Set exercise:
Retype, without alteration, the lines beginning with the one that contains "Given: Start the" and continuing through the end of the records, omitting the pictures.

>> BEGIN Input material

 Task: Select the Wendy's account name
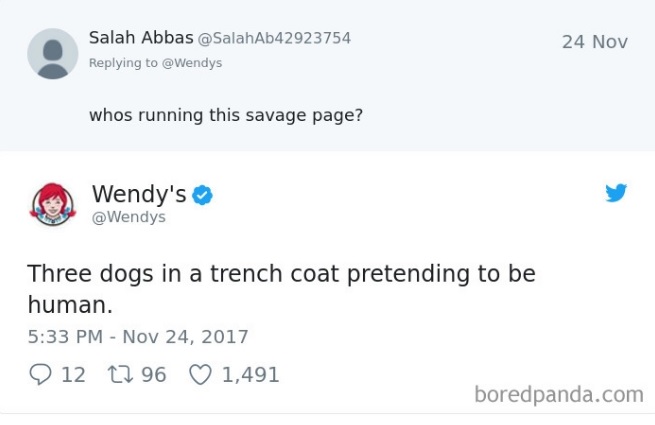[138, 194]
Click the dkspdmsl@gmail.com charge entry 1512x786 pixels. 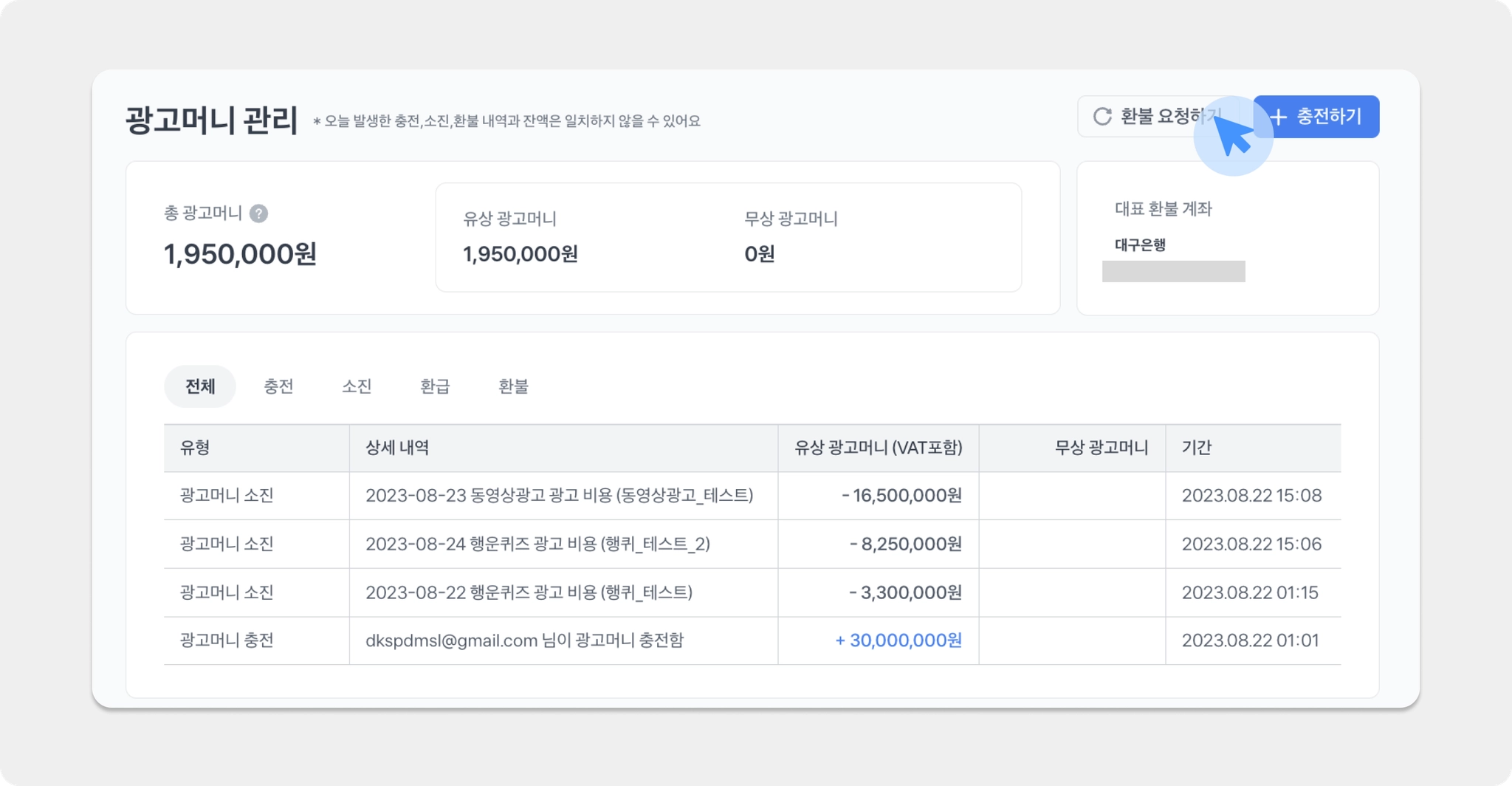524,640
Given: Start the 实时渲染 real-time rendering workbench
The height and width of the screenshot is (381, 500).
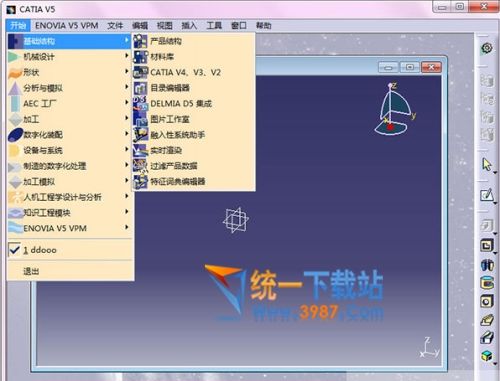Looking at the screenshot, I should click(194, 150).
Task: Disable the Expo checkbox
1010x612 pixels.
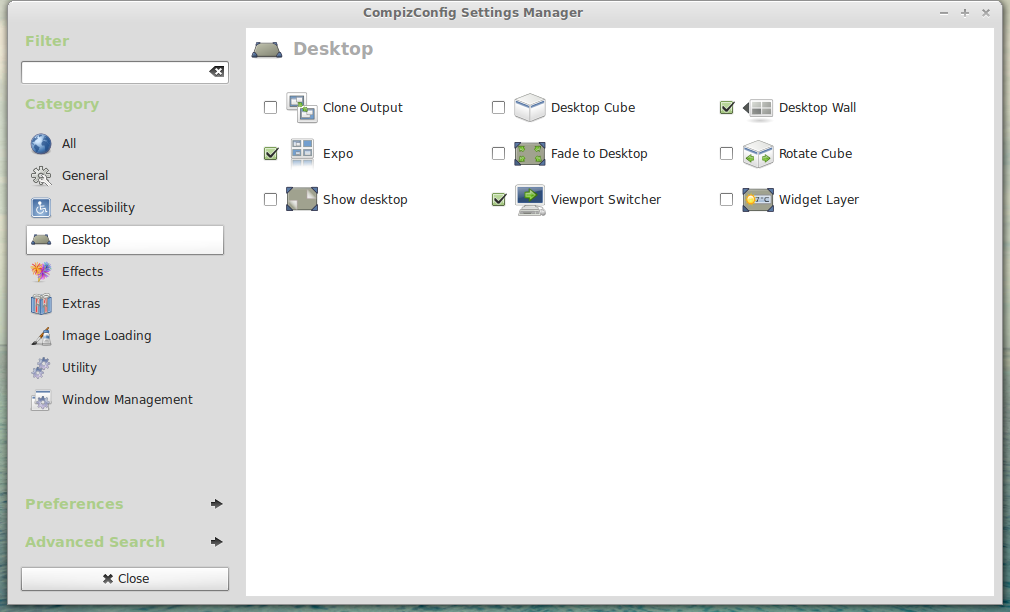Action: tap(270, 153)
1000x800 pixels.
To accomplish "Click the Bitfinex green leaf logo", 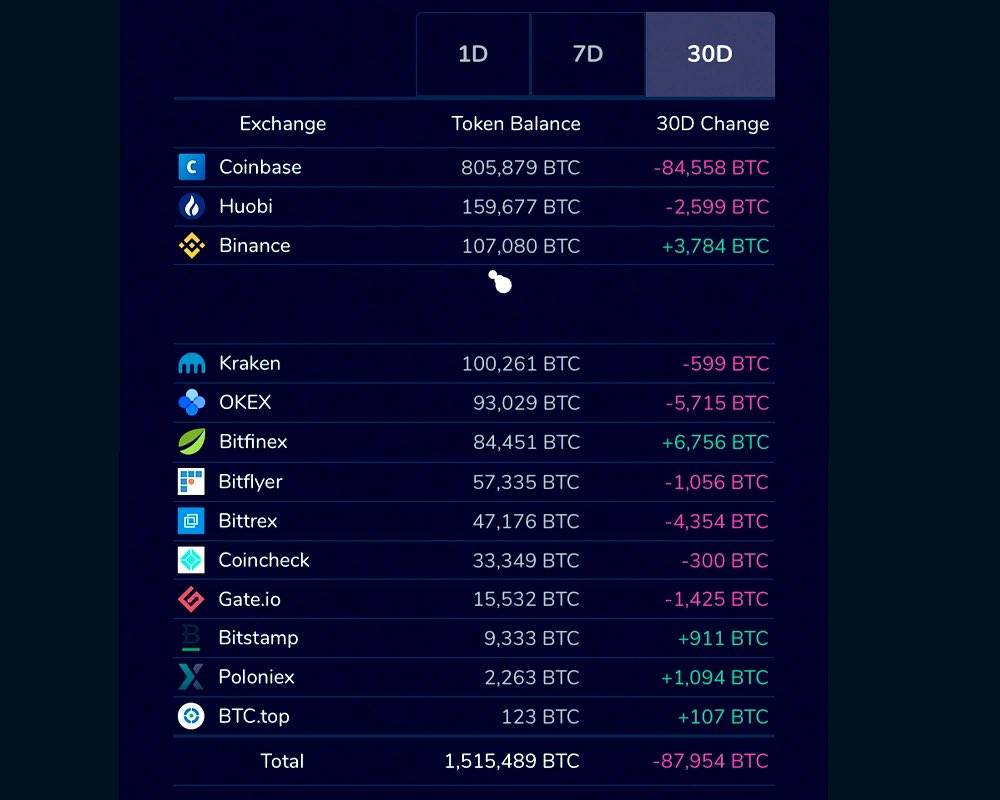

>> END Input material

Written solution:
Given: Start the 实时渲染 real-time rendering workbench
The height and width of the screenshot is (381, 500).
Looking at the screenshot, I should click(194, 150).
Task: Disable the Expo checkbox
1010x612 pixels.
Action: tap(270, 153)
1000x800 pixels.
To accomplish "Click the Bitfinex green leaf logo", 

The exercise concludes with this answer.